Thoughts on 1 Cor

The first letter to the Corinthians contains two popularly-known texts: its paean on love in chapter 13, and its analogy of the body with many parts in chapter 12. (Interestingly, both these texts owe a certain debt to the common rhetoric of the time: praises of particular virtues were a common Stoic theme, and the analogy of the body for a community was a common trope of the time.) It contains two texts that are historically significant: the earliest surviving creed (15:3-5) and institution narrative of the Lord’s Supper (11:23-25). The warnings against misuse of the Lord’s Supper are important liturgical texts in some Protestant traditions that repeat these texts and leave the question of communion up to the recipient’s conscience, rather than stating explicit rules about who may and may not commune.

In its section on church order, it includes two texts that are problematic for women in the church (head covering, don’t speak). The discussion of eating meat offered to idols in chapter 8 is a foundational text for the doctrine of scandal in the Roman Catholic church, and the discussion of the proper uses of Christian freedom has also been influential, similar to the related text in Galatians.

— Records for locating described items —
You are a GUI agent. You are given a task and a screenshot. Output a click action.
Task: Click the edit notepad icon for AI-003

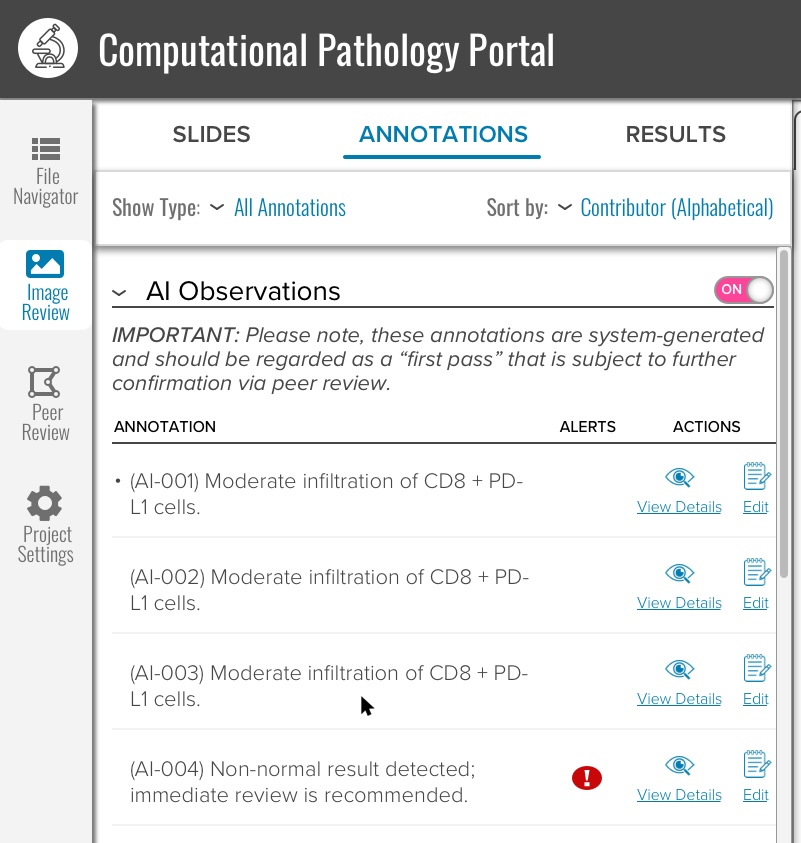click(757, 668)
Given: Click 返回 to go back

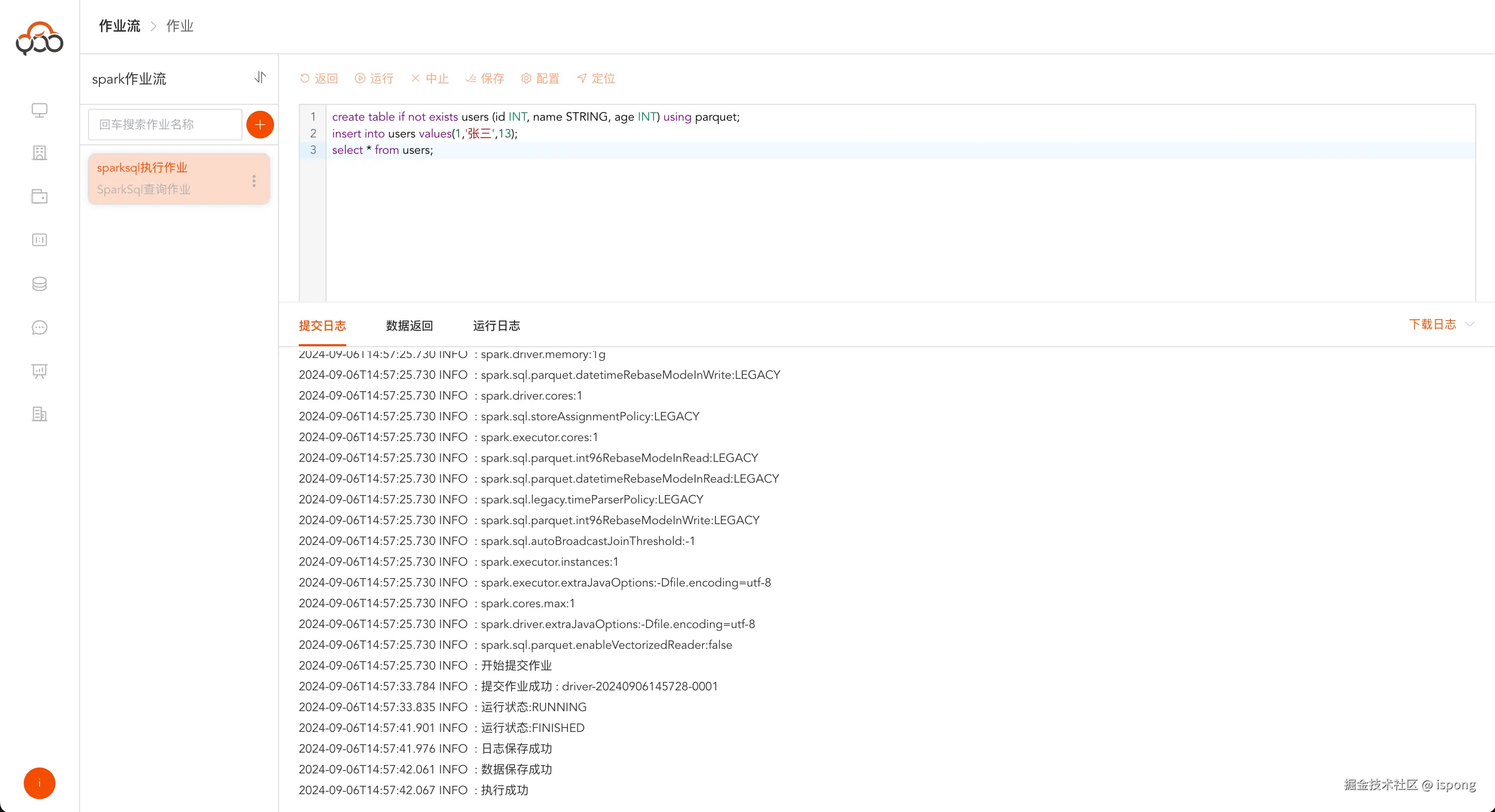Looking at the screenshot, I should pos(319,78).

— Task set —
1. Which chapter or verse references does the commentary on 1 Corinthians above give? List every one in the order it appears.
2. Transcribe everything in the commentary on 1 Corinthians from "In its section" down to "text in Galatians.".

— The responses —
1. chapter 13; chapter 12; 15:3-5; 11:23-25; chapter 8

2.
In its section on church order, it includes two texts that are problematic for women in the church (head covering, don’t speak). The discussion of eating meat offered to idols in chapter 8 is a foundational text for the doctrine of scandal in the Roman Catholic church, and the discussion of the proper uses of Christian freedom has also been influential, similar to the related text in Galatians.